Cascadia today: OR governor calls special session + Seattle votes for mayor + Elliott Smith's songwriting genius

OR governor calls special session on transportation
After the Oregon legislature failed to pass a substantive transportation budget this year, governor Tina Kotek will call a special session in August to try to address the issue, OPB reports. She's delayed 500 layoffs at ODOT, due to a budget deficit, but offered no details yet on what might be in the plan. Here's a suggestion for saving money: stop funding massive freeway expansions like the bloated Rose Quarter I-5 project, which is over budget and slated to cost nearly $2 billion. Vancouver BC is taking the right approach, revamping its roads plan to better encourage pedestrian safety. The future of Cascadia transportation should rooted in climate friendly transit and trains, not cars. Even EVs are bad, as car tires are a leading source of microplastics in water sources, a new study recently found.
Primary election in Seattle, King county
Ballots are arriving in the mail for the primary election in Seattle and King County, in which voters will pare down the candidate lists for Seattle mayor, city attorney, city council seats, and King county executive. KUOW has a rundown of the major mayoral candidate's political positions and Cascade PBS looks at the candidates vying for county executive.
Federal budget cuts threaten $8.7 billion in clean energy
Washington State Standard reports that the recently passed federal budget slashes tax credits that were helping the state develop wind and solar energy, and could result in $8.7 billion in cancelled projects. Not only would the cuts hinder the state from meeting its targets to address climate change, but it's also likely to cost ratepayers in the state $115 more per year in electricity costs.
Every year, Washington state pays $55 billion more in federal taxes than it receives back in funding and services. It's time to stop this imbalance and create an independent Cascadia focused on meeting our region's needs for clean energy, boosting a vibrant economy, and stop our contributions to wasteful military and immigration enforcement spending.

Cancel the Blue Angels!
Speaking of wasteful military spending, the Seattle Times reports that a group, Airshow Climate Action is calling on the city of Seattle to stop the Blue Angels from performing their noisy acrobatic air show every August in Seattle.
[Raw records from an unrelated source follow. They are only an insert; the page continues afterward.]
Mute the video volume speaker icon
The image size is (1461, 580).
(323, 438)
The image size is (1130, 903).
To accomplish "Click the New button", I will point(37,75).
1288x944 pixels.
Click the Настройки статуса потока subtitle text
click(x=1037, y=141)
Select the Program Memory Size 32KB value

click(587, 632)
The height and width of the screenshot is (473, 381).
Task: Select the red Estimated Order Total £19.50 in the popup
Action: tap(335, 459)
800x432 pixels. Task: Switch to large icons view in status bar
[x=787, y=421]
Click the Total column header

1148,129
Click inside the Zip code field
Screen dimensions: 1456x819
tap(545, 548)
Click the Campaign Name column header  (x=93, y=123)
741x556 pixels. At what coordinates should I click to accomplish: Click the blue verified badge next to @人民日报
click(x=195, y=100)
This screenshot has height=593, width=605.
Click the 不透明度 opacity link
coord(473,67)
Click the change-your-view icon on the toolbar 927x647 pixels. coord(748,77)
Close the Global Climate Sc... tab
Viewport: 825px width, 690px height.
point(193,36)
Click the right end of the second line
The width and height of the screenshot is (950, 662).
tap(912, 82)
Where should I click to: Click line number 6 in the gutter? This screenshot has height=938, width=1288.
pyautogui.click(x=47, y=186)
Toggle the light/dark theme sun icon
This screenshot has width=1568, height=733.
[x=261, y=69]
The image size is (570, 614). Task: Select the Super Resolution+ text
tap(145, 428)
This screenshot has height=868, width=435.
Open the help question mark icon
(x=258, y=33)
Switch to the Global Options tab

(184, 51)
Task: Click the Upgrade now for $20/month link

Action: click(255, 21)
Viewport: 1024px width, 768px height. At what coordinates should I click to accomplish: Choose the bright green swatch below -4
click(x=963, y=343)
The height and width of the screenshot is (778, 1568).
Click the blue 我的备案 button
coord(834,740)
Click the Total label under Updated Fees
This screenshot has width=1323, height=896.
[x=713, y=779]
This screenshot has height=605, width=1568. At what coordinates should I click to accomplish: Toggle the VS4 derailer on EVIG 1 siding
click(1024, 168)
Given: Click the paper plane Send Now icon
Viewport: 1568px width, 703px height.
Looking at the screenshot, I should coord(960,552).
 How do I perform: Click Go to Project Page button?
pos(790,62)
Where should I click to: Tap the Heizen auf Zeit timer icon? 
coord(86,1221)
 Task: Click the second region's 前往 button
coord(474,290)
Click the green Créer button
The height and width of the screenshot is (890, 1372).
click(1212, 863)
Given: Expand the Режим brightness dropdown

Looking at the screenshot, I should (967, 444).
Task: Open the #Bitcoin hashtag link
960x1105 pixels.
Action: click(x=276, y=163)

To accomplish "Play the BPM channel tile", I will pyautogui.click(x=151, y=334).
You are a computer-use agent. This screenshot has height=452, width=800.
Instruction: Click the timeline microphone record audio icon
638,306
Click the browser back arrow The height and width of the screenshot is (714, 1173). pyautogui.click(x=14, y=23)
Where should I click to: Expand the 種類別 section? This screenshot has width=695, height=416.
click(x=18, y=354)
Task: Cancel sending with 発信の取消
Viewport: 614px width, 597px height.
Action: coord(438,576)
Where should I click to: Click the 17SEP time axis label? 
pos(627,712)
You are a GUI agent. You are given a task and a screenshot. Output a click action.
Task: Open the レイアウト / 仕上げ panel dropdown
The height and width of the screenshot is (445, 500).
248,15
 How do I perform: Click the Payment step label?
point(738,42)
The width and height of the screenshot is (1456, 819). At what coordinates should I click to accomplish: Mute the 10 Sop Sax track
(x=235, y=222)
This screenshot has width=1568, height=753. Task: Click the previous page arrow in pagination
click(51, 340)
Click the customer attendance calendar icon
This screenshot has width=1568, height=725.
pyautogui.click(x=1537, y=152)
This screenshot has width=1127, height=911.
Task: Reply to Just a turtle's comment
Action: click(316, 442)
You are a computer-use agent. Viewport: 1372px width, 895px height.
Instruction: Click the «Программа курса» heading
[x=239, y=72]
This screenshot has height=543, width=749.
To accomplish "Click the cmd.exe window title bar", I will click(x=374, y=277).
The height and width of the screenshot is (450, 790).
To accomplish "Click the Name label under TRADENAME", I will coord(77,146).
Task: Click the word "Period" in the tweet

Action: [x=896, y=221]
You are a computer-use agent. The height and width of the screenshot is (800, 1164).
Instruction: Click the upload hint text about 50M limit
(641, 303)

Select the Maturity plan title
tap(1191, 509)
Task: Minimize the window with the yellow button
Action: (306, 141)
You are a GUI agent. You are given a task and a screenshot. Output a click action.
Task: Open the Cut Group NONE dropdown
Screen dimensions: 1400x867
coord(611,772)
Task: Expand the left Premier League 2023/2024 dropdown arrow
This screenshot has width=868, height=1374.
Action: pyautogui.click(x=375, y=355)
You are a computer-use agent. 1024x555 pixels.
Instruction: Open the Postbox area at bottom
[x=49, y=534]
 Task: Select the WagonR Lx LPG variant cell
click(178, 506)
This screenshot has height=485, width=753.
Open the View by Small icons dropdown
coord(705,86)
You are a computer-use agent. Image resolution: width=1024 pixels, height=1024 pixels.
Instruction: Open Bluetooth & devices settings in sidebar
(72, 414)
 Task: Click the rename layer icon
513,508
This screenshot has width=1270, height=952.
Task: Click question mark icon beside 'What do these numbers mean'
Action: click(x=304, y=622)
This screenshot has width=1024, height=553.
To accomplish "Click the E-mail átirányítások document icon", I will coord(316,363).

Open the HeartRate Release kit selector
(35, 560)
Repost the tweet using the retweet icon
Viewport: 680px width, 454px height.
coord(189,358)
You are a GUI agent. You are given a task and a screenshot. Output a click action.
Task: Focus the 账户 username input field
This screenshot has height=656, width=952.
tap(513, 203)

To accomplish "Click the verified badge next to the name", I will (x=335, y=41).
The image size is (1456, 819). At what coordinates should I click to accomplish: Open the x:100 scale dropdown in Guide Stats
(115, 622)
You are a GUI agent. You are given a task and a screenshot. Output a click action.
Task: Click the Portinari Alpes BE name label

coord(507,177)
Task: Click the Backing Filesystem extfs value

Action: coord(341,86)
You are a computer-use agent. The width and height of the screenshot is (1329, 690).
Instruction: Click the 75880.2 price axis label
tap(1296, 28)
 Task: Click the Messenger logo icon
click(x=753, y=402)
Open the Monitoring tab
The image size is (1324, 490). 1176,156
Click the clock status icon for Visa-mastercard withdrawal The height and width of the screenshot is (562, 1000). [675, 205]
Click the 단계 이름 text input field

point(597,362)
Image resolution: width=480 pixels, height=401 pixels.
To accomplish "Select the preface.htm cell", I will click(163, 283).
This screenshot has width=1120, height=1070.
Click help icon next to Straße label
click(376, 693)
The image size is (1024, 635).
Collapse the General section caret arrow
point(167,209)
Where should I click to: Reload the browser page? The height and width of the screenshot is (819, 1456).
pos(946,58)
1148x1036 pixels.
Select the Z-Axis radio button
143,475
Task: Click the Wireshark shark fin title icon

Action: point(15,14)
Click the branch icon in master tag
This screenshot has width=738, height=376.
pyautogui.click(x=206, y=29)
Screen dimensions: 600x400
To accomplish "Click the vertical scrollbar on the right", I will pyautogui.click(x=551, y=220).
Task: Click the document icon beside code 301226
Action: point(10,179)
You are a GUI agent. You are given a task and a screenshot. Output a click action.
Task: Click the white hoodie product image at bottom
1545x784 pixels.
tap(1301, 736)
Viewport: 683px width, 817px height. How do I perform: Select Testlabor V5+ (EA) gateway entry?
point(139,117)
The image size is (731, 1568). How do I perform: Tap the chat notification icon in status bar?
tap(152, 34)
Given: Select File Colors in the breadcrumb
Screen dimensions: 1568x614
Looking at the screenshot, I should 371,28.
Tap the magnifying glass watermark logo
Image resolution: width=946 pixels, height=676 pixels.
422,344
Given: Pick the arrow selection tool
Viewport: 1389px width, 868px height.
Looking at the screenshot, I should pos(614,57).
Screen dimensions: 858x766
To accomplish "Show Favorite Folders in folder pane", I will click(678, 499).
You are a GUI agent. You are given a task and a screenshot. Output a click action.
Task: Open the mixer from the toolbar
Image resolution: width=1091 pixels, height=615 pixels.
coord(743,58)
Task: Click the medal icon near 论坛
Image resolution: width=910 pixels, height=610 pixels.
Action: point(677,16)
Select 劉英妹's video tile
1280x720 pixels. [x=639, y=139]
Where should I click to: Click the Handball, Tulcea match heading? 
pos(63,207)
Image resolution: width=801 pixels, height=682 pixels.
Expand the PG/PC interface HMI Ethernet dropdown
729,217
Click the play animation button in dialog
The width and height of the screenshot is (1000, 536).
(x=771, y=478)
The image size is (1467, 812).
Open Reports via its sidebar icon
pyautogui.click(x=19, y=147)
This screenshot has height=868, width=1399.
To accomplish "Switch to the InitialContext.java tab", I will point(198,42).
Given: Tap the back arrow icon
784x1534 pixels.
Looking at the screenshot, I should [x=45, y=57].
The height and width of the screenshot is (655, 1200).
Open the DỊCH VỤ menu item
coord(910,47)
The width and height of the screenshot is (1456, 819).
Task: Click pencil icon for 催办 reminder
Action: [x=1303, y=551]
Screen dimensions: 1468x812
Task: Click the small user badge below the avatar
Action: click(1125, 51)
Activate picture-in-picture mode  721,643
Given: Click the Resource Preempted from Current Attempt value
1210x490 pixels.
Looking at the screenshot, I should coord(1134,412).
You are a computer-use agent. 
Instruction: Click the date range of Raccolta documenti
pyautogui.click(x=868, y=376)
The annual propaganda show for the US Navy burns 1,500 gallons of fuel per plane each hour, and contributes to noise pollution, pet anxiety, and trauma for those who have experienced warfare. It's time to to end this display of force by the feds in a city that supposedly want to reduce carbon emissions to net zero by 2050. Sign the petition to cancel the Blue Angels performance in Seattle here.

In praise of the Pacific lamprey
Columbia Insight has a great article on the ecological importance of the Pacific lamprey – a misunderstood and scary looking critter straight out of a H.P. Lovecraft novel. The eel-like creatures are an important historic food source for Indigenous people and essential to the Columbia River (Nchi wana) ecosystem.
Elliott Smith's self-titled album thirty years later
The Quietus has a great essay by Darran Anderson on Elliott Smith's self-titled second album, which was released thirty years ago. The piece challenges looking at the Portland singer-songwriter's work through the lens of his death at the age 34 and instead focuses on the observant brilliance of Smith's work.
Smith never released a bad or even a mid major album, which is a surprisingly rare thing to say and sadly points out how foreshortened his recording career and life were. – Darran Anderson on Elliott Smith.